Please return the lines below verbatim, beginning at the one that has "[TikTok] (818, 973)" and stopping after the one that has "Bloco de notas (693, 1532)", and add no other lines.

________________

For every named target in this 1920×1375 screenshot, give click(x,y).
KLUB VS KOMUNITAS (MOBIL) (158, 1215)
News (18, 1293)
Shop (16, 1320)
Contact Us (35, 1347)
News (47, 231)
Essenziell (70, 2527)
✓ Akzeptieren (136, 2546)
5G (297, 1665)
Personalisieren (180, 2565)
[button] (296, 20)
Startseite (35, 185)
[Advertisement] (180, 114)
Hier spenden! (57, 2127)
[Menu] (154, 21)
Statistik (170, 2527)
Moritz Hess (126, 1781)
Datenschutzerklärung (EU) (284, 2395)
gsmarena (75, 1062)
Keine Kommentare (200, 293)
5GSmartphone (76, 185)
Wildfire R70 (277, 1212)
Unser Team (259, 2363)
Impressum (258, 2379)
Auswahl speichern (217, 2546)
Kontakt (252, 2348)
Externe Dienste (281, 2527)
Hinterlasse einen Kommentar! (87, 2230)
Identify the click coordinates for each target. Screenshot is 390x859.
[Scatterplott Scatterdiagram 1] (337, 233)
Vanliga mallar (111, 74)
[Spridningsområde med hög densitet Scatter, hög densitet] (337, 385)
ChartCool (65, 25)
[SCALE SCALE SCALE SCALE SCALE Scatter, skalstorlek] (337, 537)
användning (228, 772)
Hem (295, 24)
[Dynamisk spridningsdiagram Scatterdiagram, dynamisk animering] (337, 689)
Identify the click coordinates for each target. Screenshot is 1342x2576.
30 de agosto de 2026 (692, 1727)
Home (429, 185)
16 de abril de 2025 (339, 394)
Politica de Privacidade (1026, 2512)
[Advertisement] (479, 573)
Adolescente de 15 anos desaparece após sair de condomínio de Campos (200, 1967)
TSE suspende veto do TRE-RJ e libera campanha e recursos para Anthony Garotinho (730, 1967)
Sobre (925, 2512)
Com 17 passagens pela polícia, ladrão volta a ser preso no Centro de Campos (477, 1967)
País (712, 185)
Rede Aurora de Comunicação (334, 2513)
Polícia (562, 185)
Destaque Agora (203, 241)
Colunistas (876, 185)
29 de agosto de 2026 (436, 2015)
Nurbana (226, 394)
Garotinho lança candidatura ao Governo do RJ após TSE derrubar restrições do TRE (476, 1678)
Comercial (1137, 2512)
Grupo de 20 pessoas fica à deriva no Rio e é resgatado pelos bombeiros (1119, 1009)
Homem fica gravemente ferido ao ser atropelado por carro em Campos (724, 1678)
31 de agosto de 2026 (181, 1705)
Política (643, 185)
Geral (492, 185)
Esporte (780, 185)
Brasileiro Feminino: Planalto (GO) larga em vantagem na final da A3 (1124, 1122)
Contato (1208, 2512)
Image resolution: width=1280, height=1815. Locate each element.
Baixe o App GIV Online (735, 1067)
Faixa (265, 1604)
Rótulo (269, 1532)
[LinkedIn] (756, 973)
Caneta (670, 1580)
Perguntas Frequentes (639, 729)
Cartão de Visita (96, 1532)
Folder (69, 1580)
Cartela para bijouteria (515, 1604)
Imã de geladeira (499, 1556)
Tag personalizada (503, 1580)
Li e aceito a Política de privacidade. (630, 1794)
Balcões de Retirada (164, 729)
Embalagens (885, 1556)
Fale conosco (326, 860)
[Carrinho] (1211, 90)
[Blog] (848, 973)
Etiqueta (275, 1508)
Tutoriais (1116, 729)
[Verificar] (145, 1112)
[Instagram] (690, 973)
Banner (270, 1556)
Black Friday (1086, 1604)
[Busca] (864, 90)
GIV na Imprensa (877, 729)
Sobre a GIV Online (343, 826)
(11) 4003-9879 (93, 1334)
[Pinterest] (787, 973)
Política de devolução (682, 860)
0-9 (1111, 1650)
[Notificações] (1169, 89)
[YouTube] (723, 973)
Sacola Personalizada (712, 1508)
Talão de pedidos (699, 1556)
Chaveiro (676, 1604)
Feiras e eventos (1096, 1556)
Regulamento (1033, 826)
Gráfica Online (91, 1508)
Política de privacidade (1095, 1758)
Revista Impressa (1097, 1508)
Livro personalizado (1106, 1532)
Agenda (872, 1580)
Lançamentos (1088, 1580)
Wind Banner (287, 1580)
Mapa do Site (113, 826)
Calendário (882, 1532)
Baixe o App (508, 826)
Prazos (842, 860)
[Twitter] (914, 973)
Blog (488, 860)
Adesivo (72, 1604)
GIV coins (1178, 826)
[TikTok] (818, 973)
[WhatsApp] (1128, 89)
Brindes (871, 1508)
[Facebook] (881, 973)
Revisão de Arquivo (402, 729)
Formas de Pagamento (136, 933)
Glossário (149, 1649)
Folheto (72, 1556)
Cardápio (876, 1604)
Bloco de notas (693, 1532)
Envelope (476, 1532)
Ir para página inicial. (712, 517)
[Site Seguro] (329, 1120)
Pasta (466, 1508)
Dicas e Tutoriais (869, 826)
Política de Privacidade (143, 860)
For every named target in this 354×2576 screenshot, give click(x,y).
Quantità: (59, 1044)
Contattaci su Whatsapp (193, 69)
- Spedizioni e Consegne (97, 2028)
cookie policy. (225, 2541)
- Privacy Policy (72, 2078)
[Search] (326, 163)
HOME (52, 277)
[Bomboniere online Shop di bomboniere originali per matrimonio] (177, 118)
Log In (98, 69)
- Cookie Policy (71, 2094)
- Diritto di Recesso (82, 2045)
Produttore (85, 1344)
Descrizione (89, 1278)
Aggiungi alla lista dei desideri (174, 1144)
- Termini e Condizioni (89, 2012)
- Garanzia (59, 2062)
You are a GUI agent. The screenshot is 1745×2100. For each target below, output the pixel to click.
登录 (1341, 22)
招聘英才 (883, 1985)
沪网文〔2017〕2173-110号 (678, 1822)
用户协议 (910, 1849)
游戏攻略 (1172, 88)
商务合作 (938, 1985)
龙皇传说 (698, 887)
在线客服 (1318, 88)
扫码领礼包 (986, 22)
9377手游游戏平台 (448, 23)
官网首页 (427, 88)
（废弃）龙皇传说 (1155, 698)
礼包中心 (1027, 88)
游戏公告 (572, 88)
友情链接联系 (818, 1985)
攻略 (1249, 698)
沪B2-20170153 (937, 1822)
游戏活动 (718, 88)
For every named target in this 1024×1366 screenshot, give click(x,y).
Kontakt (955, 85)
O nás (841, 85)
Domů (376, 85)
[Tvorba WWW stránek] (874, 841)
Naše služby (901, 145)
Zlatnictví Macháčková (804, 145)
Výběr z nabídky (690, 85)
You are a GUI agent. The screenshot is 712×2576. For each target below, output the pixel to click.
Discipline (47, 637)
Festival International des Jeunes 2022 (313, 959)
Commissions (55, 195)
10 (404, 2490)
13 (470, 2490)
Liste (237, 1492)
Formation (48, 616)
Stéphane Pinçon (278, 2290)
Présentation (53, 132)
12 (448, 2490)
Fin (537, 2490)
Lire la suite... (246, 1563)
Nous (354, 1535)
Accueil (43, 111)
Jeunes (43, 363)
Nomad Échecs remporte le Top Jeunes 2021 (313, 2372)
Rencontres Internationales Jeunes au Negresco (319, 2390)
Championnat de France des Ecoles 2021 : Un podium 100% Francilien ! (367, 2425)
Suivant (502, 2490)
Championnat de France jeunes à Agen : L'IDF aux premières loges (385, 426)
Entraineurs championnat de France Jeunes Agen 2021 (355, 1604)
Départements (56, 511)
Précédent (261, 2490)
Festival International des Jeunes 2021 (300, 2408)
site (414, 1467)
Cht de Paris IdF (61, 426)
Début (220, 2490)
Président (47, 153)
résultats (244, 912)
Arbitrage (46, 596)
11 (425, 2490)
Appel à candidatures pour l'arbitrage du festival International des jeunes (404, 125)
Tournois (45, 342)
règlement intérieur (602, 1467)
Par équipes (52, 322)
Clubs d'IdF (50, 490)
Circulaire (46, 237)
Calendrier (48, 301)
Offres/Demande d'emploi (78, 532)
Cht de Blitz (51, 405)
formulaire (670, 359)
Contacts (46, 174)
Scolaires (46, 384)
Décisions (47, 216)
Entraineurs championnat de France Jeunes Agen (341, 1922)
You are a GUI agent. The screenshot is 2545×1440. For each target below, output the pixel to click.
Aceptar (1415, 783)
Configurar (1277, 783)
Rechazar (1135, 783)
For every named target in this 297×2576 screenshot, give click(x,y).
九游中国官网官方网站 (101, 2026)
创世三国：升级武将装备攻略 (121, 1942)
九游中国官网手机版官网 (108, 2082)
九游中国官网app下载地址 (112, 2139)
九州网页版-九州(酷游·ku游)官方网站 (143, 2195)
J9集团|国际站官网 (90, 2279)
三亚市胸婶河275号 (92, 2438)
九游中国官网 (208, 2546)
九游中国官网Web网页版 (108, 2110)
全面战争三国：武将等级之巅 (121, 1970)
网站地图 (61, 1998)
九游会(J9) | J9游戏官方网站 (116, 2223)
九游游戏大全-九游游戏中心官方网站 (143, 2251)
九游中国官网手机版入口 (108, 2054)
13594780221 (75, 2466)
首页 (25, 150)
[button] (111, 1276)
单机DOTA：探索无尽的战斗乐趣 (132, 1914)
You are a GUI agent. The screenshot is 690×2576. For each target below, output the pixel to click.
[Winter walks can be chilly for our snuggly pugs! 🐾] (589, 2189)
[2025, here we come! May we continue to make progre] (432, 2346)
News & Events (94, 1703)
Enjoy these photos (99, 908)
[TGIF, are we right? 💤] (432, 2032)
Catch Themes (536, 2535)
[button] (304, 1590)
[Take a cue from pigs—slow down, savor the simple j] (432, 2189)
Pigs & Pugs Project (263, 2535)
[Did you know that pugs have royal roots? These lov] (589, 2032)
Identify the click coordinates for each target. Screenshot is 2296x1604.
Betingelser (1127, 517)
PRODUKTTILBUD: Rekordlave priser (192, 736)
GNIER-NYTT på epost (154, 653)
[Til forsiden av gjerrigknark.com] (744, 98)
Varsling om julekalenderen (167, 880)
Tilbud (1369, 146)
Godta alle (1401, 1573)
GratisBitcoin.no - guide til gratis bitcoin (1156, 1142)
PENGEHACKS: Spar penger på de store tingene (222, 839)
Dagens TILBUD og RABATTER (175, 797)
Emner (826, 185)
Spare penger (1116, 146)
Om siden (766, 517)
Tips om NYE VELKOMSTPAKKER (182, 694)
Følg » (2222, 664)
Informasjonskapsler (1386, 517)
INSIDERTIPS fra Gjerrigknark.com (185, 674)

________________

● **SOLUTION FOR THIS TASK**:
[TikTok] (818, 973)
[WhatsApp] (1128, 89)
Brindes (871, 1508)
[Facebook] (881, 973)
Revisão de Arquivo (402, 729)
Formas de Pagamento (136, 933)
Glossário (149, 1649)
Folheto (72, 1556)
Cardápio (876, 1604)
Bloco de notas (693, 1532)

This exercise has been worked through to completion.